Nel dossier di Palermo 2018 è prevista anche la riorganizzazione funzionale degli spazi culturali secondo il criterio dei “Poli”: sono già stati individuati quattro poli tematici, il Polo Teatrale cittadino (che comprende fra gli altri il Montevergini, il Garibaldi, La Sala de Seta, Lo Spasimo), il Polo Espositivo (GAM, Palazzo Ziino, ZAC, Ecomuseo del Mare), il Polo Archivistico-Bibliotecario (Biblioteca Comunale, Archivio Storico) e il Polo Etno-Antropologico (Museo Pitrè, Palazzo Tarallo), con un progetto che si basa su una forte collaborazione fra pubblico e privato, sul rafforzamento della sinergia con l’associazionismo culturale della città e sulla collaborazione tra istituzioni (Comune, Accademia, Conservatorio).
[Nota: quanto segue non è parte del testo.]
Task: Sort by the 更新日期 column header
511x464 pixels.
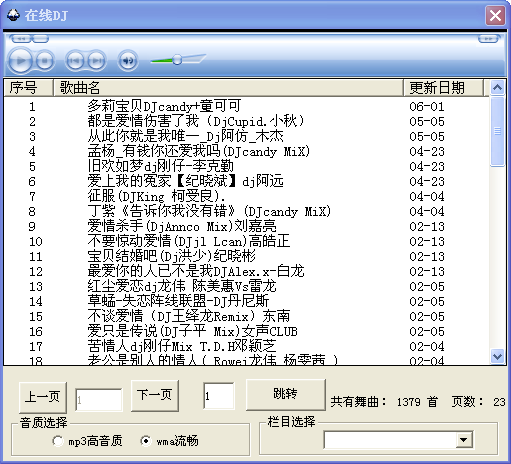Action: pyautogui.click(x=443, y=88)
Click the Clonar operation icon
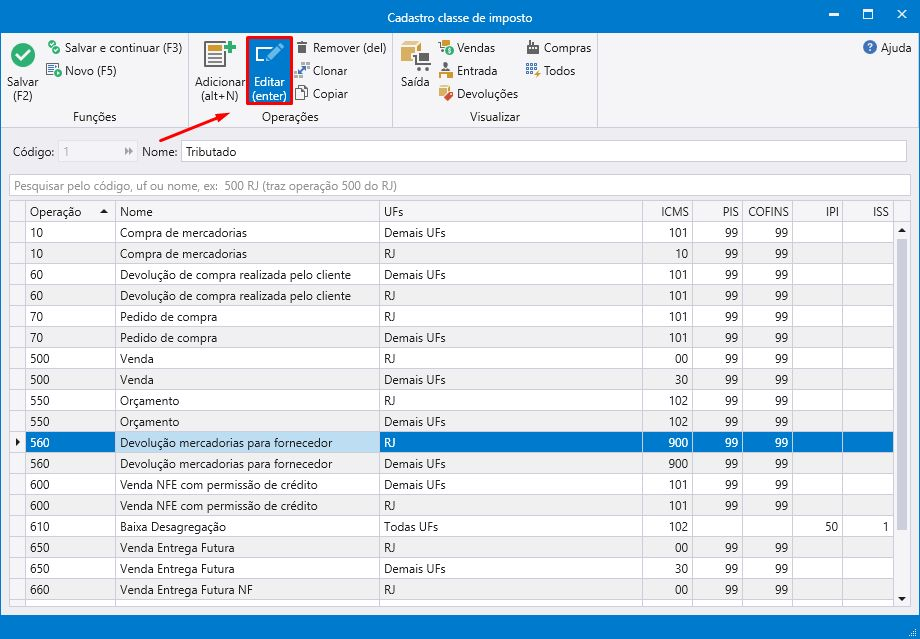920x639 pixels. [302, 71]
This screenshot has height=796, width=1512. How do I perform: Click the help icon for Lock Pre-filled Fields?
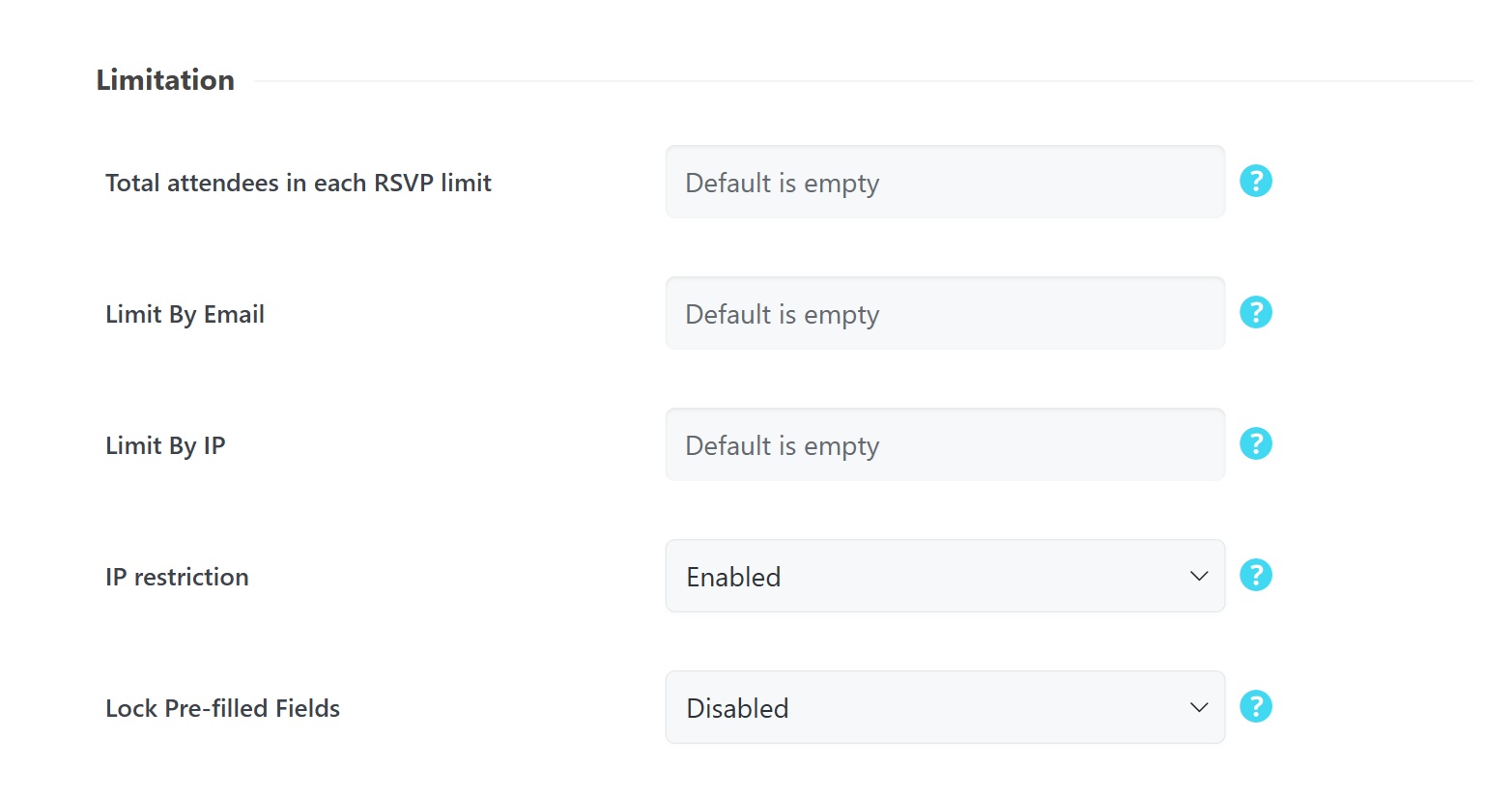(x=1255, y=706)
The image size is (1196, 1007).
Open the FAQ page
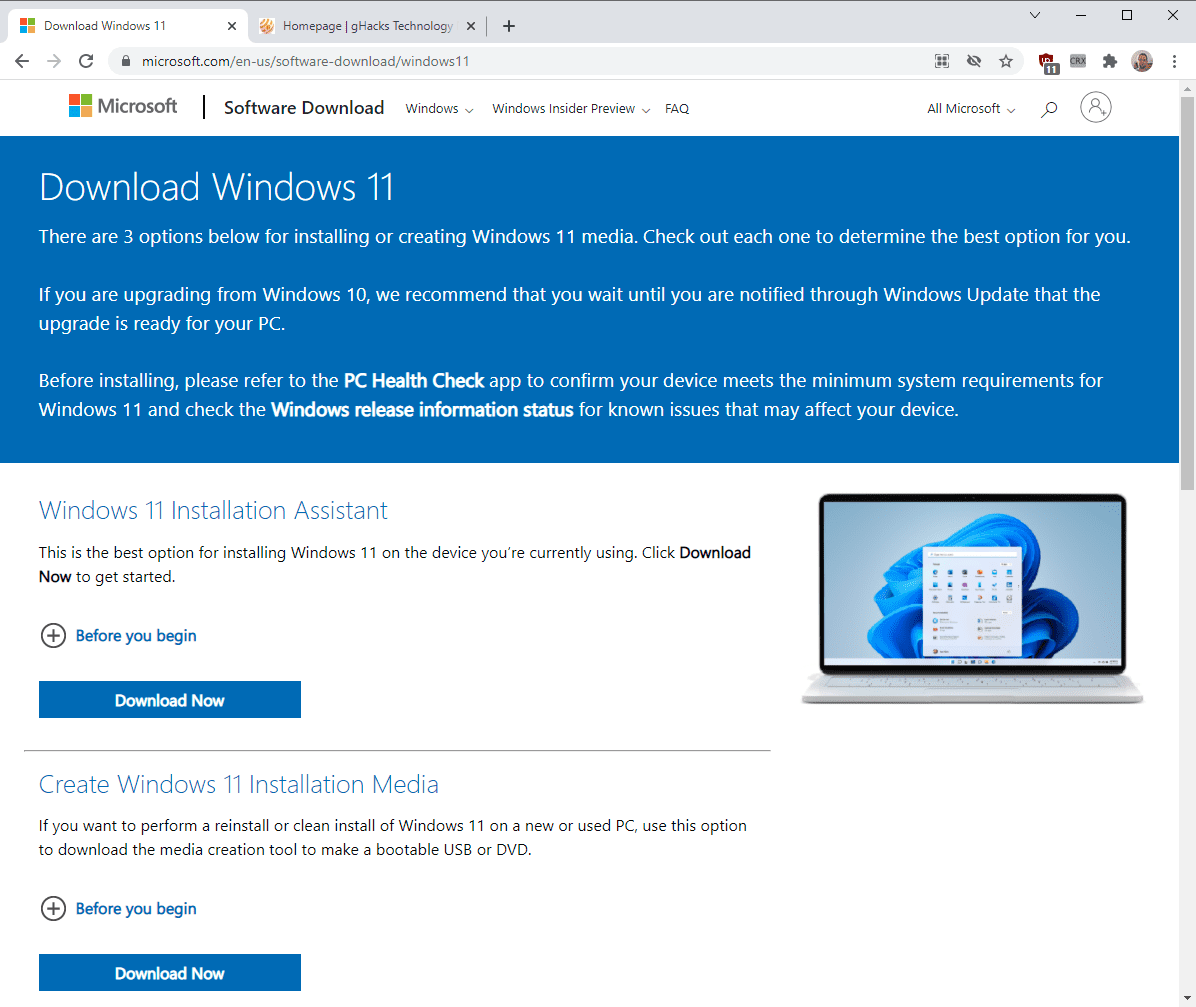pos(677,108)
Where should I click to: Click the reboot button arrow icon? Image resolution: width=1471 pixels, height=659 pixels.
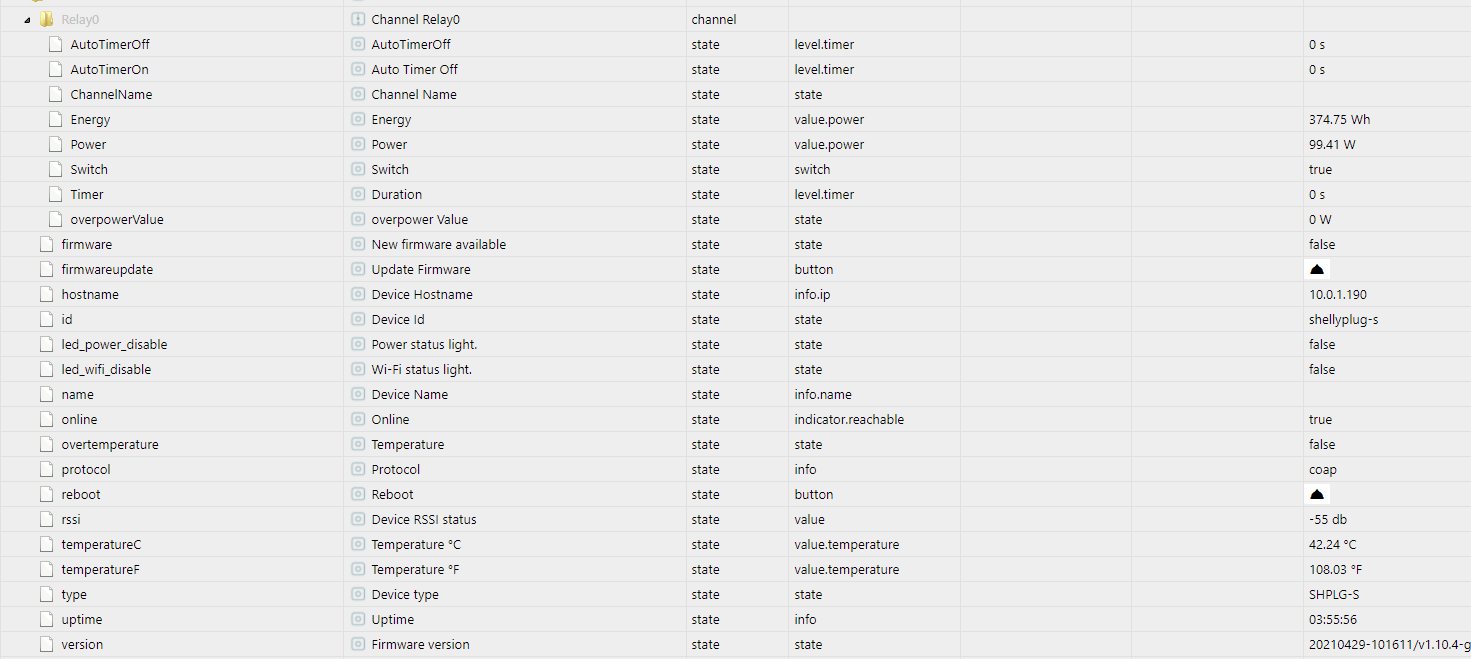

Tra i tanti luoghi deputati a ospitare eventi e attività di Palermo 2018, i Cantieri culturali della Zisa, il Teatro Massimo, Palazzo Sant’Elia, il Loggiato San Bortolomeo, il Complesso dello Spasimo, Palazzo Branciforte, il Complesso di Sant’Anna alla Misericordia, il Museo civico di Castelbuono.

Vale la pena ricordare che la Capitale italiana della cultura è una novità introdotta con il Decreto legge 31 maggio 2014, n.83, contenente nuove misure in materia di tutela del patrimonio culturale, sviluppo della cultura e rilancio del turismo (convertito in legge e pubblicato nella Gazzetta Ufficiale n. 175 del 30 luglio 2014). In particolare, il provvedimento conteneva le misure ArtBonus, atte a favorire il mecenatismo culturale attraverso un credito di imposta al 65% per gli anni 2014 e 2015 e al 50% per il 2016.

Nel 2015 il titolo è andato a cinque città (Lecce, Siena, Cagliari, Perugia-Assisi e Ravenna), che erano le “sconfitte” al titolo di Capitale europea della cultura 2019, andato a Matera. Per la Capitale italiana della cultura 2016 è stata invece scelta Mantova, mentre per il 2017 Pistoia.

La prescelta di oggi è dunque la terza ad avere il ruolo di capitale da sola per un anno intero e a ottenere un milione di euro da Ministero dei Beni Culturali per la realizzazione del suo progetto.